> [Written exercise]
Count the lines in the entries below that contain the string "INFN", matching uppercase and lowercase exactly. Reply with the count alone.

> [Input material]
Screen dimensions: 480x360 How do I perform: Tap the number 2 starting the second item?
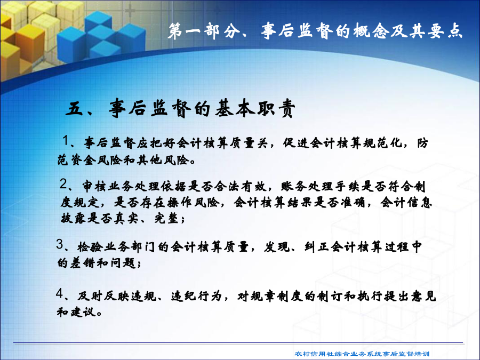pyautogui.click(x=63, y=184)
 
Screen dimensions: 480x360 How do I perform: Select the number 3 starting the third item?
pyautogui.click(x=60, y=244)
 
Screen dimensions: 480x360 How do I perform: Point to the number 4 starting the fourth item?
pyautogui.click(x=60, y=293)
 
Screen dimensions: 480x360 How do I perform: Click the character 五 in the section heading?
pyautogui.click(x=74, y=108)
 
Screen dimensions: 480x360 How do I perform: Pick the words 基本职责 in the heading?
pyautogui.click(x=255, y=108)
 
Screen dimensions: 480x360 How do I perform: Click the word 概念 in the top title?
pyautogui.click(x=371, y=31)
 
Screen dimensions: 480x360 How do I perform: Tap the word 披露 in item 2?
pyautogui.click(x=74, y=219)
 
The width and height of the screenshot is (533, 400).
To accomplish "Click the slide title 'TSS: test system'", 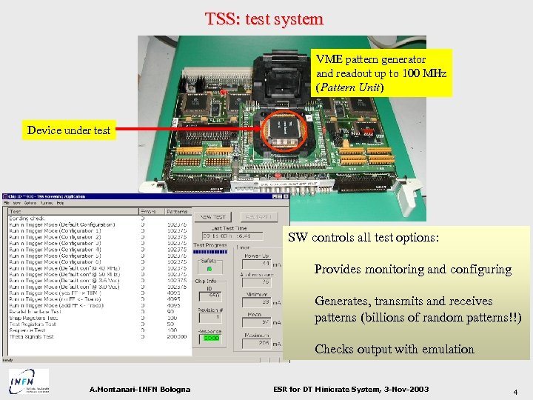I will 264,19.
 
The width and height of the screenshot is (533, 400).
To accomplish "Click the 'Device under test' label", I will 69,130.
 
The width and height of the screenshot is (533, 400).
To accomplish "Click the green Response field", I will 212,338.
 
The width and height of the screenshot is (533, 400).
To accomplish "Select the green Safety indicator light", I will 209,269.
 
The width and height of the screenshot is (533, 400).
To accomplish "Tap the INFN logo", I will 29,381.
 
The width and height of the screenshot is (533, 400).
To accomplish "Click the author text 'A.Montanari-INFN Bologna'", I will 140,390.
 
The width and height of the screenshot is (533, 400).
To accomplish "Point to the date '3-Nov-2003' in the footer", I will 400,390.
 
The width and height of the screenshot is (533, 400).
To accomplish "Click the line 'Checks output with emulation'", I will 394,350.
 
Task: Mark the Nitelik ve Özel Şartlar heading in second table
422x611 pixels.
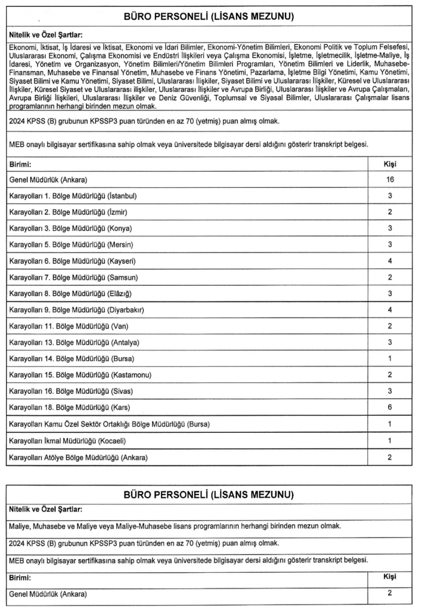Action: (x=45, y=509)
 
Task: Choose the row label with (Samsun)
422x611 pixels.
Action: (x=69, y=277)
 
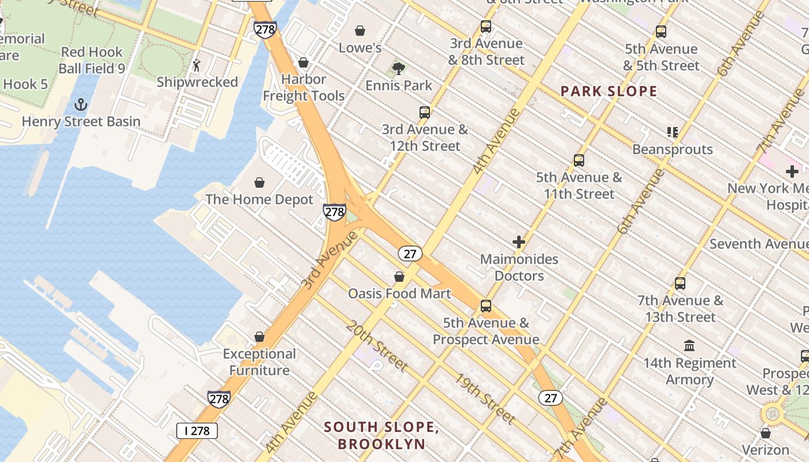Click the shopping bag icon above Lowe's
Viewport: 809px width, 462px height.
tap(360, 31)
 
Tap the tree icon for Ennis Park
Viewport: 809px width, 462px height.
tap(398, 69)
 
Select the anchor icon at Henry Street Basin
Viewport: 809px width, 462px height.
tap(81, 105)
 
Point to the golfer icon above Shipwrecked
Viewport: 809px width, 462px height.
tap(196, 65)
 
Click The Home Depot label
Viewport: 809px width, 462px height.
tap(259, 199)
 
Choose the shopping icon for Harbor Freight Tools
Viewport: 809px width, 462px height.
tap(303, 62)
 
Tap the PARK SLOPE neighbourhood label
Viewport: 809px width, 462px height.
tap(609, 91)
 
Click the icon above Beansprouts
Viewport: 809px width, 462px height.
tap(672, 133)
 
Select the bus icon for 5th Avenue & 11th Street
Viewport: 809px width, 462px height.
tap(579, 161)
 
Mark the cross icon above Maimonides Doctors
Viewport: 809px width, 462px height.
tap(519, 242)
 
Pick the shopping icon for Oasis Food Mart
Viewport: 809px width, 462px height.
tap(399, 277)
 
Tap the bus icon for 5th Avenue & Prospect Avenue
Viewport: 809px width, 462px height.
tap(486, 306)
---
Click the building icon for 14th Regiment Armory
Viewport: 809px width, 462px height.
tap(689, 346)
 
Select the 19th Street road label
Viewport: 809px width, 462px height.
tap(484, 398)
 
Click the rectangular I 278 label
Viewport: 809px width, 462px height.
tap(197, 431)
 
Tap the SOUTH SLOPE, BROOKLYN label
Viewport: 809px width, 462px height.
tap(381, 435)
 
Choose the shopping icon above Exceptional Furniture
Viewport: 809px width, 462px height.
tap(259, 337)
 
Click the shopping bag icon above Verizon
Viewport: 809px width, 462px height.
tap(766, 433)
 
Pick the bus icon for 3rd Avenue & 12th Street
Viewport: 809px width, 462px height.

> [Full solution]
2